Accountability sits across infrastructure, security architecture, and operations because management-plane exposure is a design choice, an access choice, and an operational control choice. Frameworks such as the NIST Cybersecurity Framework 2.0 place this under protective access and architecture governance, not just incident response.
Why This Matters for Security Teams
When a management plane is exposed, the breach is rarely just a single technical failure. It usually reflects a chain of accountability gaps across architecture, access control, and operational oversight. NIST Cybersecurity Framework 2.0 treats this as a governance and protective control issue, which is why responsibility does not sit only with incident responders. The practical question is who approved the exposure, who allowed the permissions, and who failed to monitor the plane once it was live. Current guidance also points to lifecycle discipline for NHIs, as outlined in the Ultimate Guide to NHIs — Lifecycle Processes for Managing NHIs and the The 52 NHI breaches Report. If the management plane can reach secrets, tokens, admin APIs, or orchestration controls, then the exposure becomes a direct path to privilege abuse.
That is why accountability must be mapped before an incident, not argued after one. Security architecture owns the design, platform and operations own the hardening, and governance owns the control expectations. In practice, many security teams encounter this only after attackers have already used the exposed plane to pivot into higher privilege systems.
How It Works in Practice
Accountability for an exposed management plane should be assigned by control domain, not by post-incident blame. The architecture function defines whether the plane is internet-reachable, segmented, authenticated, and monitored. The operations function maintains the configuration, patching, logging, and emergency access process. The security function sets the standard for management access, reviews exceptions, and verifies that exposure is intentional and documented. The NIST Cybersecurity Framework 2.0 is useful here because it ties access protection to governance, not just recovery, and the NHI Lifecycle Management Guide reinforces that secrets and service identities must be controlled across creation, use, rotation, and retirement.

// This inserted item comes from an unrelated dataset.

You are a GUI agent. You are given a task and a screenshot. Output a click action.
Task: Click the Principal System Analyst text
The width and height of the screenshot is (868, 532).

A practical accountability model usually includes:
- Named system owner for the management plane and its runtime dependencies
- Security approver for any exception that makes the plane reachable beyond a trusted boundary
- Operations owner for logging, patching, and access review cadence
- Incident owner for containment, but not for design approval
- Audit evidence showing who approved exposure, when, and under what compensating controls
This becomes even more important when management planes expose NHI secrets or orchestration credentials. The NHIMG research on breach patterns in the 52 NHI breaches Report and the vendor research in the 2024 ESG Report: Managing Non-Human Identities both reinforce that compromised NHIs are frequently part of broader compromise chains. These controls tend to break down when the management plane is shared across multiple teams and no one owns the exception register.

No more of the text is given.